(Excerpts from a dataset)
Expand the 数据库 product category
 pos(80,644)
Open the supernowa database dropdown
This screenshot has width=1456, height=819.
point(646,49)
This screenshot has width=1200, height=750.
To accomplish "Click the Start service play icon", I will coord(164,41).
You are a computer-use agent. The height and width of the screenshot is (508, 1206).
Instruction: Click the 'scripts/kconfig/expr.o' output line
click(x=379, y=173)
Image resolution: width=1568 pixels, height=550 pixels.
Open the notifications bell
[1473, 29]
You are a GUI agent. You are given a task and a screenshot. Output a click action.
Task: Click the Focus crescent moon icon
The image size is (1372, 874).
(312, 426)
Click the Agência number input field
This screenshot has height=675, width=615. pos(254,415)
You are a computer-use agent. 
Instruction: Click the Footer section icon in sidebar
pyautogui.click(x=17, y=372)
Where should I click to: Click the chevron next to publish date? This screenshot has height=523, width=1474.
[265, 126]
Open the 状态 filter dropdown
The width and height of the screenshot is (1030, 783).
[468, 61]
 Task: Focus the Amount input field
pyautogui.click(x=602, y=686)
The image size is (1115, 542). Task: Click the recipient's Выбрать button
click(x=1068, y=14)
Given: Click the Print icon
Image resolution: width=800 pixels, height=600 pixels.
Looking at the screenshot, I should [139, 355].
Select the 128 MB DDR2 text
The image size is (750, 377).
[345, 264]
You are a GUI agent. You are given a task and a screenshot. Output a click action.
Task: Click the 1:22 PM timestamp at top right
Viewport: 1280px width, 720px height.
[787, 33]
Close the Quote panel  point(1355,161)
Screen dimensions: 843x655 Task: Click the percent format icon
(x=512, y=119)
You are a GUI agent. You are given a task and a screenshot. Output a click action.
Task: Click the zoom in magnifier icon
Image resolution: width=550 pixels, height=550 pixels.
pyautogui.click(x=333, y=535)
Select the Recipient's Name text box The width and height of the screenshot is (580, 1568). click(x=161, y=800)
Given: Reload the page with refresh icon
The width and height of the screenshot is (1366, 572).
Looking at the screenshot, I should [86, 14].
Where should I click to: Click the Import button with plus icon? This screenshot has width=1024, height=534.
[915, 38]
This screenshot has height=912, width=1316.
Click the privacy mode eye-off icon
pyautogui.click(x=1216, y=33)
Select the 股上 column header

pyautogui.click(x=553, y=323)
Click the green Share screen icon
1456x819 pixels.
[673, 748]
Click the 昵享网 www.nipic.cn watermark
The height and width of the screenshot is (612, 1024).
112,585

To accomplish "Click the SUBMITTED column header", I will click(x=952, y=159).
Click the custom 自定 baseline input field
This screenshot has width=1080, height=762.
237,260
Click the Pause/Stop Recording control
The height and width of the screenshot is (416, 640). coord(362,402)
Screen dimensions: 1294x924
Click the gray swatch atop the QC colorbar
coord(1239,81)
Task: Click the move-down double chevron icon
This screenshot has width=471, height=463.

:: WORK REQUEST ::
A single number is the reply: the count of lines in the entries above that have the word "text".

:: THE COMPLETED TASK ::
2